In New Zealand, Bauhaus-influenced emigre architects, such as Vladimir Cacala, Imi Porsolt and Heinrich Kulka brought a modernist lightness and sophistication to Auckland’s residential architecture, including homes by Cacala in eastern central Auckland, Porsolt’s now-demolished Broadcasting House and Kulka’s private houses and buildings through the Fletcher Construction Company. Tibor Donner, who eventually became Auckland City Council’s chief architect, led the design of the Parnell Baths, the Michael Joseph Savage Memorial at Bastion Point and several houses in Titirangi.

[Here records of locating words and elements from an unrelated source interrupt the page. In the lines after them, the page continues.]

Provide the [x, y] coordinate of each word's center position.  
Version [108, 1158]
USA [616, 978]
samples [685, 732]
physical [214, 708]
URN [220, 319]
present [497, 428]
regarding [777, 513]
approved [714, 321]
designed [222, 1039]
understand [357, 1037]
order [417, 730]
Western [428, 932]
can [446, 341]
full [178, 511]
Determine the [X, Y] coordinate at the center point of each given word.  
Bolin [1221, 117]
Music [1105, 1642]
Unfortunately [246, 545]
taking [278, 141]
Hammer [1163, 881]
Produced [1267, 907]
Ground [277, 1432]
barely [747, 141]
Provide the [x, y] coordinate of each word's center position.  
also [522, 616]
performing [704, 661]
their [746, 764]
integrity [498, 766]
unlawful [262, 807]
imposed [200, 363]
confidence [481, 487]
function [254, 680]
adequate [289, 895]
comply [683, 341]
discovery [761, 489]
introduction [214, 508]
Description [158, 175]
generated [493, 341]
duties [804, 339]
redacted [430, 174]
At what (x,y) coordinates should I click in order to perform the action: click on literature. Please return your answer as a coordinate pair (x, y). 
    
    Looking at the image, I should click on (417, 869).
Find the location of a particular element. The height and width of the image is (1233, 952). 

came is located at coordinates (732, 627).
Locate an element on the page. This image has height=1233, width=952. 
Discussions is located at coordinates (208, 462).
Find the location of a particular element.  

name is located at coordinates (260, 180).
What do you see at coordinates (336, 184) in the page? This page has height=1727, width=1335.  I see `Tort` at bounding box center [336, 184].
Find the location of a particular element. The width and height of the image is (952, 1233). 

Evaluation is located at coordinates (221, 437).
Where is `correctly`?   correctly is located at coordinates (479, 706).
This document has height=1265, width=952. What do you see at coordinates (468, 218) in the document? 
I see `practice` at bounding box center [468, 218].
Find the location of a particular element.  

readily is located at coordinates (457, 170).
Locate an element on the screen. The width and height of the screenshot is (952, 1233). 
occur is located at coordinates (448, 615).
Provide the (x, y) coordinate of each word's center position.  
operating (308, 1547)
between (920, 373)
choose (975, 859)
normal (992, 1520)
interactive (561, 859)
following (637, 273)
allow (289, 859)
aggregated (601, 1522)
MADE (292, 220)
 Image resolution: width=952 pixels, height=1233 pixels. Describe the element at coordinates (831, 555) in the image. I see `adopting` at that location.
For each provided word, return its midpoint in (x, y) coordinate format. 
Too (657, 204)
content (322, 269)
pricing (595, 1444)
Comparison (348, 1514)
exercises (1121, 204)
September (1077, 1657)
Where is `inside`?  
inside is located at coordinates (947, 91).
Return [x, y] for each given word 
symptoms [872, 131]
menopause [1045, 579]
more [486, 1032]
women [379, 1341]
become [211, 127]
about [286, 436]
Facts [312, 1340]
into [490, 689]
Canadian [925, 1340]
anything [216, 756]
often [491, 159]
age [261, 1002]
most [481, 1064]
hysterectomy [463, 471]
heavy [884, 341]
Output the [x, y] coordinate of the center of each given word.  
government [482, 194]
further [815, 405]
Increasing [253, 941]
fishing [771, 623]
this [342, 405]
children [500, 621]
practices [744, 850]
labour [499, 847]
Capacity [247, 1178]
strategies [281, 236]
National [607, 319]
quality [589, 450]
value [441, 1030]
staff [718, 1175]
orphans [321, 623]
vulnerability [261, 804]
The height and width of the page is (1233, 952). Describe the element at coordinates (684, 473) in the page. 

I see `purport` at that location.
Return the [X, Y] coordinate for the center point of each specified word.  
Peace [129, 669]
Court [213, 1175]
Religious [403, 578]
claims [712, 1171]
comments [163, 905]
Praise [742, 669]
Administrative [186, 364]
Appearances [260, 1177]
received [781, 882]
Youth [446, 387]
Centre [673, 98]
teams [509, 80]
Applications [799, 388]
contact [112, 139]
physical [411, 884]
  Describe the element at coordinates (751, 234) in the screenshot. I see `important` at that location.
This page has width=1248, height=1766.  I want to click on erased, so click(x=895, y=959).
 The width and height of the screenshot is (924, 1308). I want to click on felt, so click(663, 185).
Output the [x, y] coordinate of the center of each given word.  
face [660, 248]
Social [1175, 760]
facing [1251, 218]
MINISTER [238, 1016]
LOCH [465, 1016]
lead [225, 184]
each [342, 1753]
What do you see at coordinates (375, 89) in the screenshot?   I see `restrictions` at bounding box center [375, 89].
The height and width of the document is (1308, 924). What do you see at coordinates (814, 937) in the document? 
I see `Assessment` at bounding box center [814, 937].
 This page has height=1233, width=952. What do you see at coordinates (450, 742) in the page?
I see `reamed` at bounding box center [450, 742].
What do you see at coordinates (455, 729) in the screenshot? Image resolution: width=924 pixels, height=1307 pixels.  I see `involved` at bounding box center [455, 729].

Francis Gordon Wilson, the Wellington-based chief architect for the New Zealand Department of Housing, was strongly influenced by modernist architectural thinking. He hired a number of European refugee architects, including Ernst Plischke, to work with him on public housing projects, giving them a wider platform for their work. Plischke also designed some of Wellington’s best-known private homes, including the Kahn House and the Sutch-Smith House.
Today, the legacy of the Bauhaus can still be seen in the work of local designers and architects, even when the lineage isn't instantly apparent. In Katie Lockhart's design for the new Deadly Ponies flagship store in Ponsonby, the fusion of art with craftsmanship for the interior pieces is a classic Bauhaus approach. The refined, linear Bauhaus approach is apparent in many of furniture designer Simon James' pieces, and Rufus Knight's store interiors for Aesop's Wellington flagship and Lonely.